In the evening before the biopsy, looking at my left breast in the mirror, I realized that I don’t worry about cancer—I have a strong family history of breast cancer; I’ve been seeing and hearing close ones being diagnosed with breast cancer ever since I was a little girl; I am well prepared psychologically. I realized, however, that I worry about my future ability to breastfeed.
Jasper was 16-month-old and still being breastfed. My plan was to breastfeed for at least 20 months, ideally for two years. My doctor told me that I don’t have to wean before the biopsy and my ability to breastfeed after the process depends on the extent of the biopsy. After that, it really depends on the test results of the biopsy.

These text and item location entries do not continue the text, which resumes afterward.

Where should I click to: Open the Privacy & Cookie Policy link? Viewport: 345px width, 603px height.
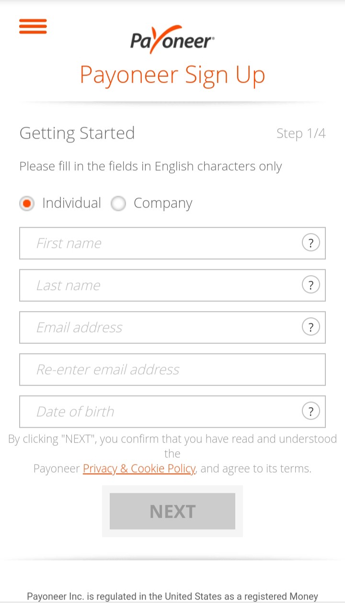[139, 469]
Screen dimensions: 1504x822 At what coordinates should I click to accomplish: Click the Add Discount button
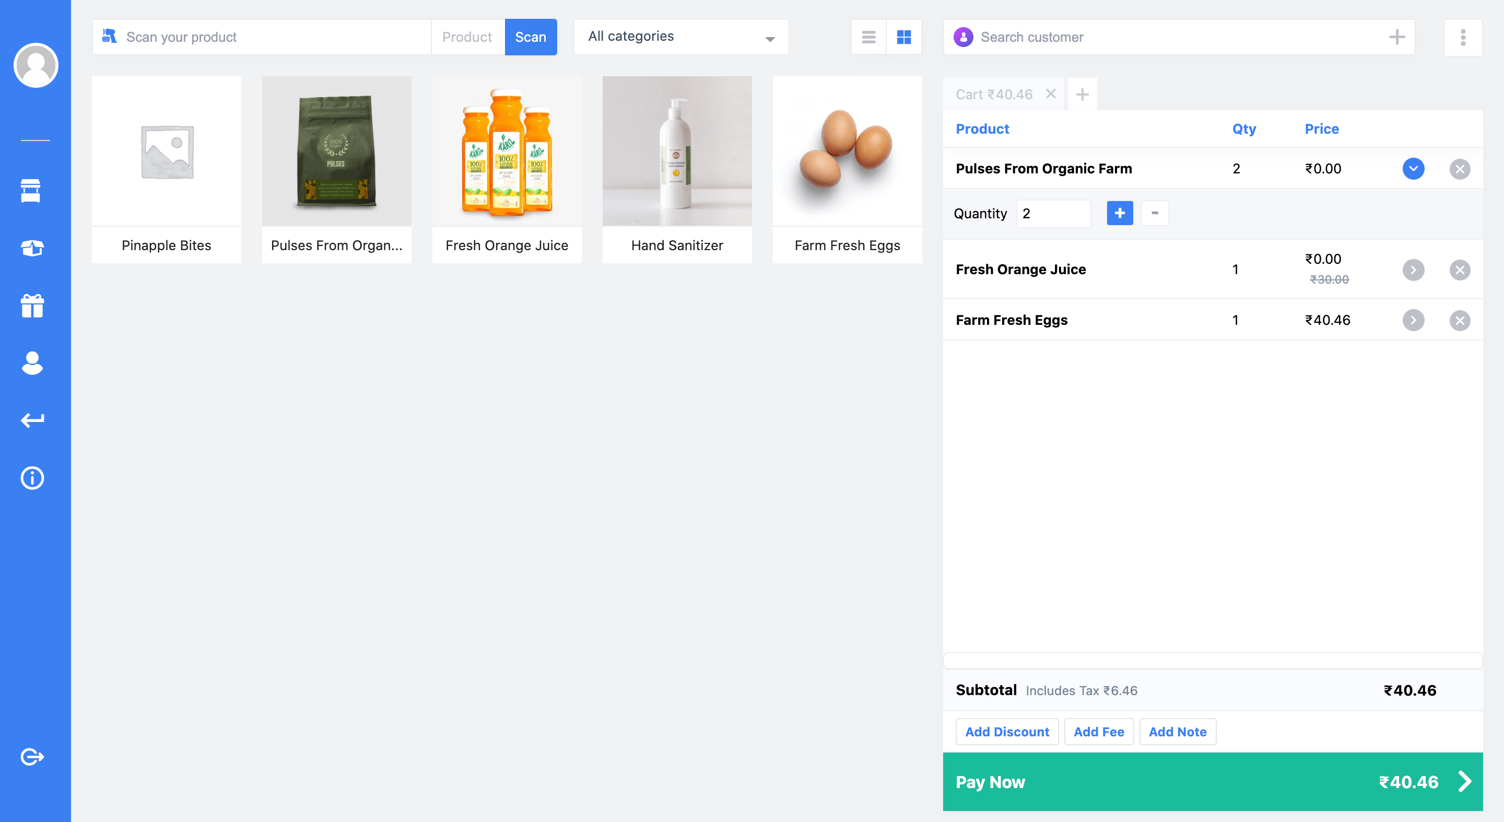(x=1007, y=732)
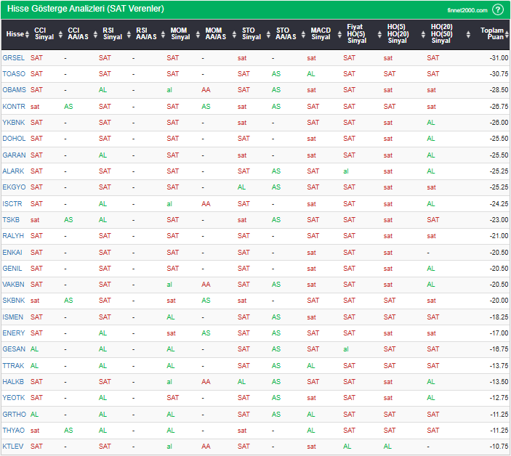Image resolution: width=511 pixels, height=456 pixels.
Task: Click sort arrows on MOM Sinyal column
Action: click(x=196, y=34)
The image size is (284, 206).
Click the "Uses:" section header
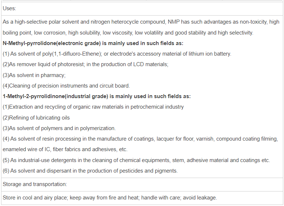point(9,8)
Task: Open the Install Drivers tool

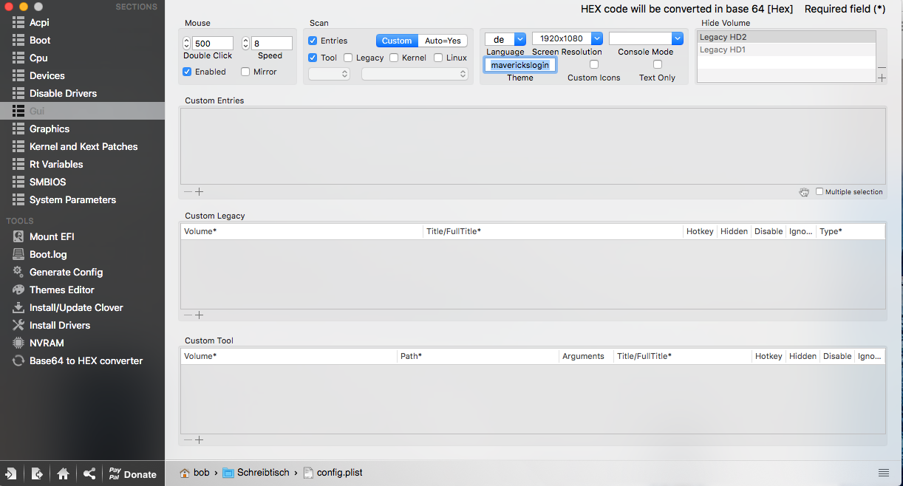Action: coord(59,325)
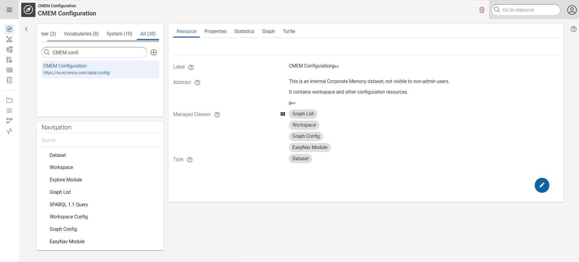Click the activity pulse icon in sidebar
This screenshot has width=579, height=262.
[x=9, y=131]
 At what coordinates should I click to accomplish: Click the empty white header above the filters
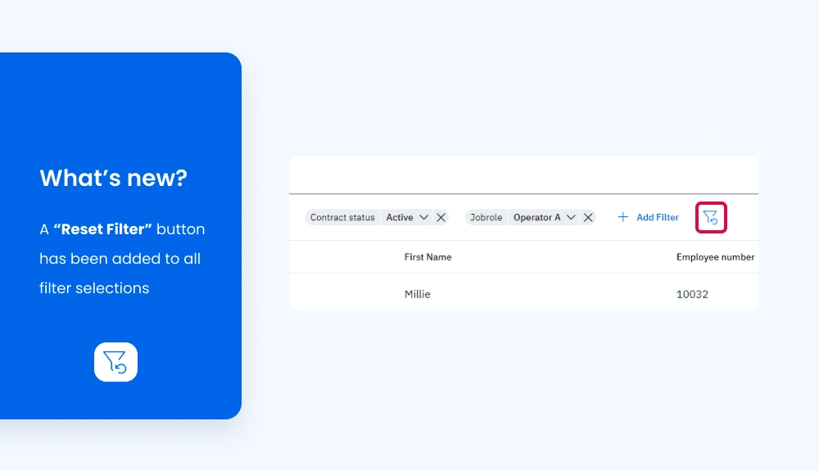click(x=524, y=174)
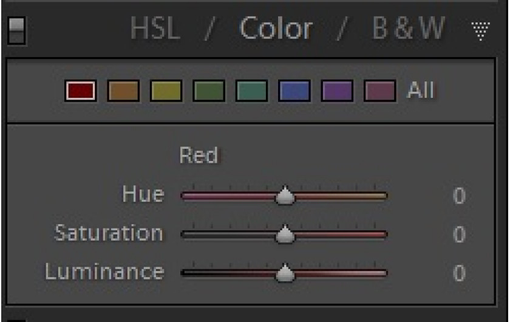Viewport: 510px width, 322px height.
Task: Switch to the Color tab
Action: click(276, 29)
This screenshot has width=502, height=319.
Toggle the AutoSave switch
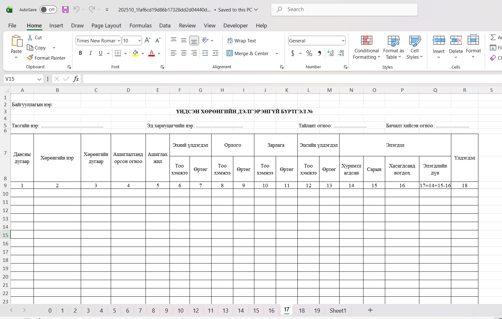click(48, 10)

It’s hard to find breastfeeding-friendly information on this topic, so I turned to several of my trusted IBCLC friends for their opinion. Most of them didn’t see any reason why I cannot breastfeed after a biopsy unless the test results found otherwise. I was relieved.

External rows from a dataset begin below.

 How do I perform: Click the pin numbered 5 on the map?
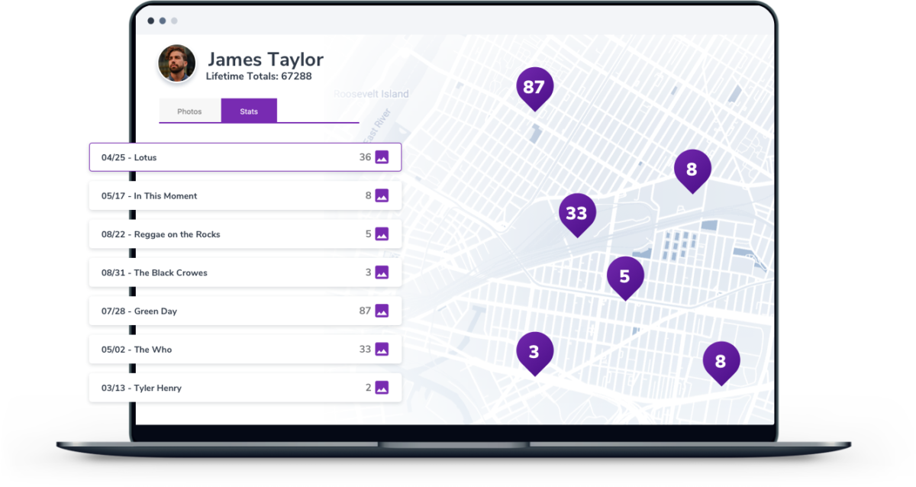(626, 276)
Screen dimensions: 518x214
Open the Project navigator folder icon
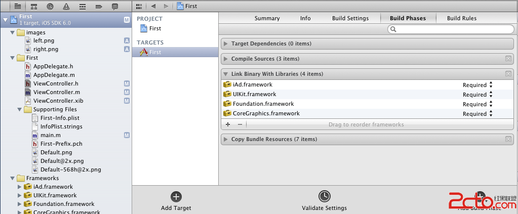[18, 7]
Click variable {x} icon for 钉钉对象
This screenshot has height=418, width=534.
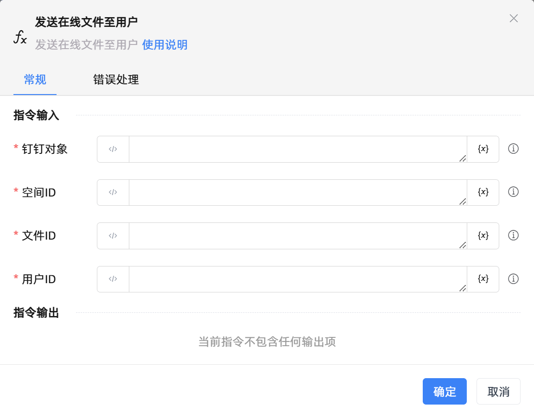click(x=483, y=149)
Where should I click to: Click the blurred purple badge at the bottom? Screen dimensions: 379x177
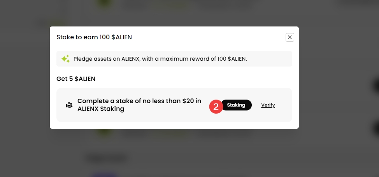(x=103, y=174)
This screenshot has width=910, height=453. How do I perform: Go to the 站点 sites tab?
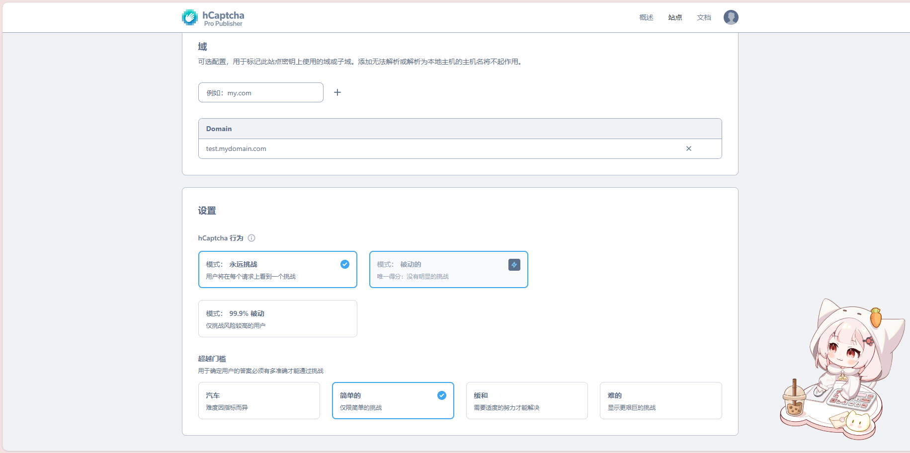675,17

This is what I learned: needle biopsies, including fine-needle aspiration and core biopsy, can be done on a breastfeeding mother. The smallest needle available for the procedure should be used, and the risk of milk fistula, which is chronic milk leakage, is very rare.
The evening after the biopsy—or eight hours after the biopsy, to be precise—I was holding Jasper, breastfeeding as usual. I felt grateful. Jasper was curious about the surgical glue over my incision. He tried to peel it off so I had to put another bandage on top of it. Other than that the biopsy barely caused me any problem in breastfeeding. I felt so grateful.

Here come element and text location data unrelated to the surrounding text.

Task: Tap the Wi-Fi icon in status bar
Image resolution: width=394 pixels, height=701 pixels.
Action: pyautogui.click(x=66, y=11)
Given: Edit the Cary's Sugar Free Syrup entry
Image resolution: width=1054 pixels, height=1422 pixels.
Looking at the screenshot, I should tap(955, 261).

As the article is being written, I am still waiting for the results of the biopsy and I’m not sure how much longer I’ll be able to breastfeed. For now, I just want to cherish the time with my baby while I still can.
Meanwhile, I realize that breastfeeding is such a gift—both for mom and for the baby. It is a shame that there are still mothers who are completely healthy with breasts fully capable of breastfeeding being driven to infant formula due to a breastfeeding-unfriendly environment. Mothers have the right to breastfeed their babies and deserve full support.
I also realized how hard the feeling can be for a mother who may not be able to breastfeed due to disease. All of a sudden I was even more proud of myself being a breastmilk donor (before the lump was discovered) at the Mother’s Milk Bank.
It is my sincere wish that one day all the mothers will be able to breastfeed as long as they want with the full support from society as a whole. And that all the babies will be able to receive donor milk when the mother’s milk is not available.